A marker stood by my ball and a space was being cleared for my shot. As I walked up to my ball I straightway pulled out my 4 wood because I knew this was just the club to put the ball on the green. In my mind, anything was better than the 4 iron I had.
“Sssssss,” I heard from someone behind me. As I had a short prectice swing I heard it again and realised it was my old buddy Jimmy Adams. I knew immediately what he was trying to do by hissing – he thought I was overclubbing by a mile.
Poor old Jim was only trying to help me. He did it three or four times, and each time I had to take another practice swing to try and compose myself. I thought, “For God’s sake shut up Jim!” But there was no way I could delay any longer; I had got to hit it.
By now my feet were too wide apart and everything felt wrong. I hit a terrible shot, pushed out to the right, which might even have gone out of bounds but for hitting a woman on the chest. The ball dropped down into some long grass on a slope and I found it teed up about three inches off the ground.

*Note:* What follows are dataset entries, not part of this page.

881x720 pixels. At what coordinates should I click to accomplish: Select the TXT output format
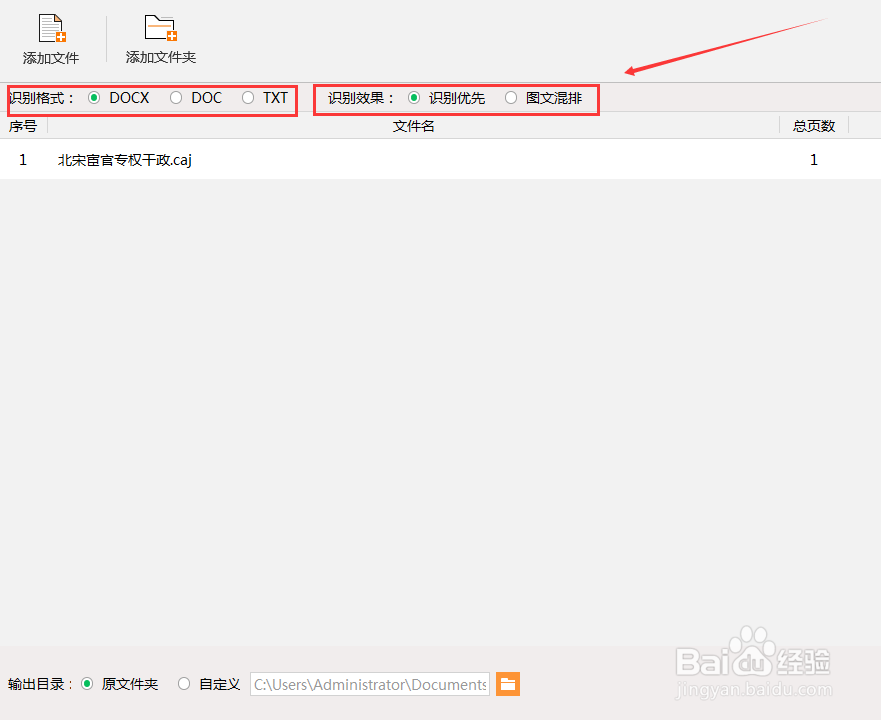tap(245, 98)
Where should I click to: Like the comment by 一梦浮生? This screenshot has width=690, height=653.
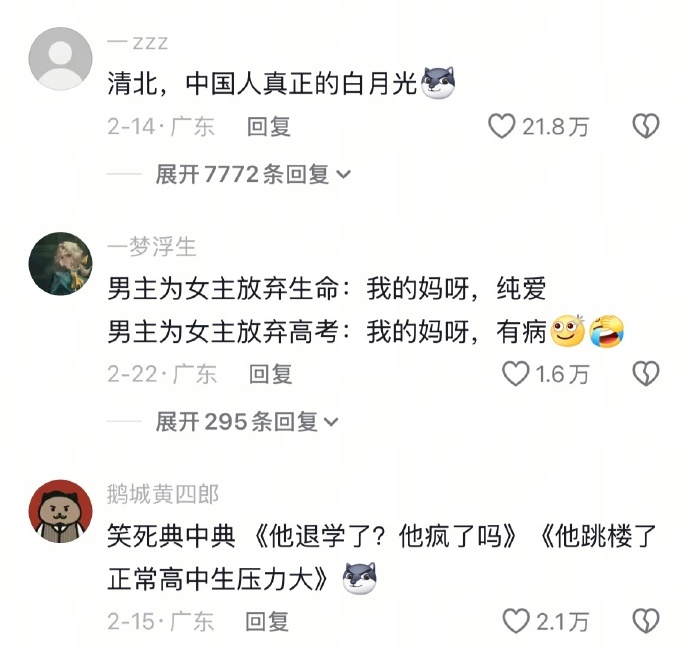515,374

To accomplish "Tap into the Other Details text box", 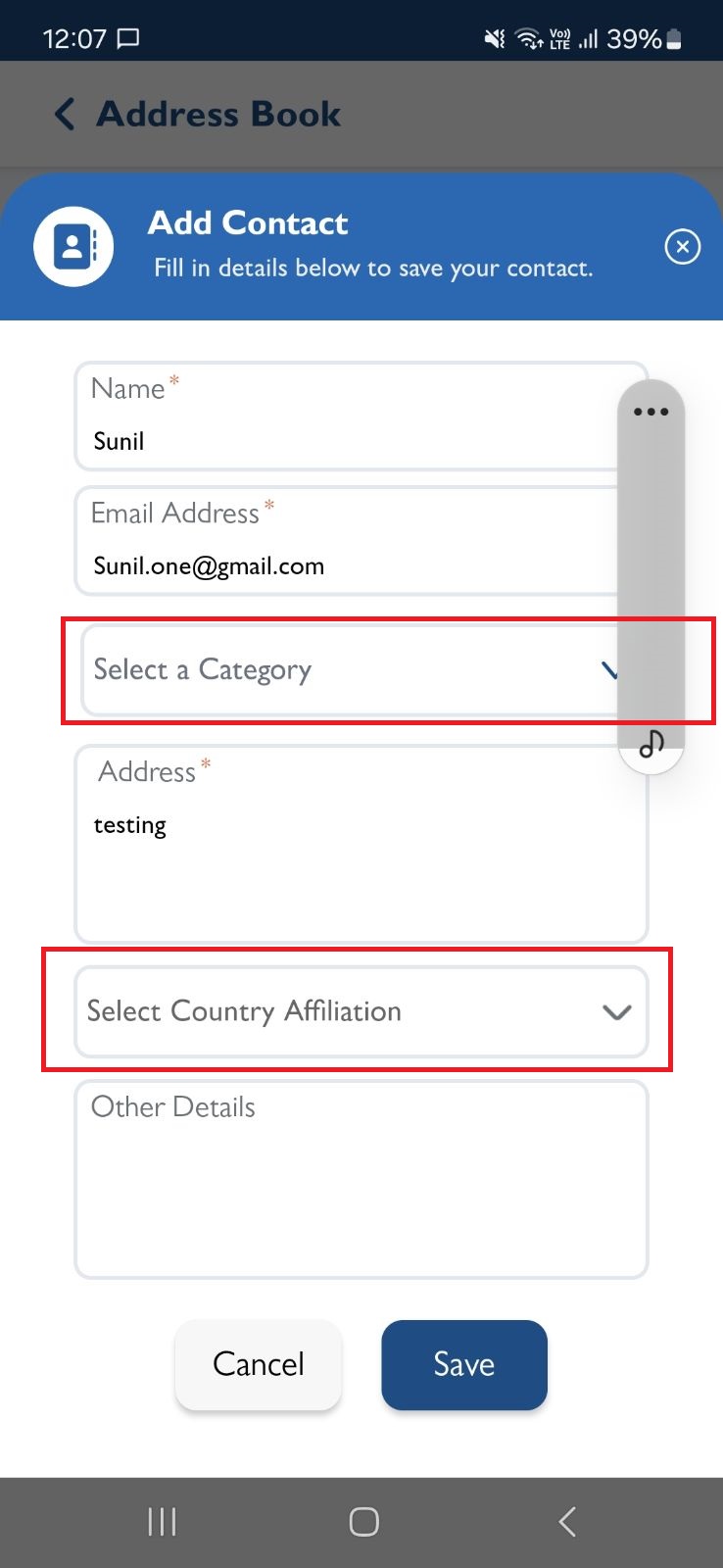I will [362, 1180].
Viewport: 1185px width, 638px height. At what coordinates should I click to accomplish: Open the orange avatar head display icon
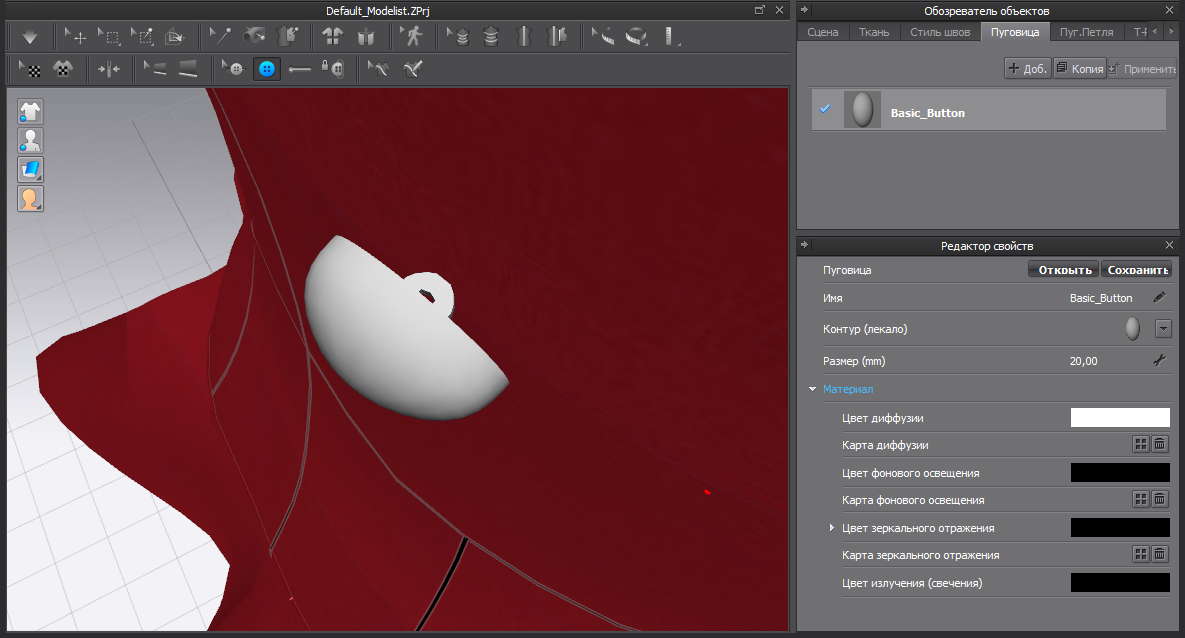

I took out my bunker iron and dared not touch the grass in case the ball dropped to the ground, which would have meant losing another stroke. To get the ball onto the green would have meant playing the shot down the slope, which was not possible.
After a lot of thought I decided that with a sideways-angled position I could swing my club back along the bank to keep the ball down and if I hit it hard enough I could give it a lot of sidespin to bring it back on the green.
I took a full swing at it, almost from a kneeling position, hit it right in the middle and watched it bullet for the green. It pitched in the rough, ziggled about and just got on the edge of the green.
I felt it was a wonderful shot but the crowd didn’t seem to realise how difficult it was; it was probably more luck than judgement but I had felt confident that I could pull it off.
The terrible ordeal was nearly over but I still had to make sure I got down in two. My old faithful putter still felt pretty good however and my first putt nearly went in the hole. As it went 18 inches past I remember thinking “I wish that was closer!”
As I was standing there while Frank was putting I suddenly lost all confidence for the shot. When I looked at the hole it seemed to be filled with cement and when I looked at my ball it seemed as big as a tennis ball. I was in a complete daze. But I kept saying to myself, “It’s got to go in.”
At last I gave it a fairly confident hit and It disappeared into the middle of the hole to give me a five for 74.
I didn’t know very much of what was going on at this stage. I remember Dai Rees coming on to the green and escorting me through the crowd straight to the press room.
The first thing I did was ask someone for a cigarette. Normally I got through a packet a day. Someone gave me a light, I had one puff and very nearly passed out. Dizziness swept over me and I had to sit back in the chair for a few moments.
Reports began to come in that Cerda was catching me, Ward was catching me. It would be at least another hour before Cerda would finish. I said “Well they might catch me, but I don’t think they will.” My worst moment was when I was told that Cerda needed three fours to tie.
Messengers swere running to and fro. Eventually one of them came straight up to me, “Tony Cerda’s taken six. It’s your Open.” I was sorry for Tony, because he was a pal of mine, but from the way I had been feeling all week I somehow knew it was going to end up this way.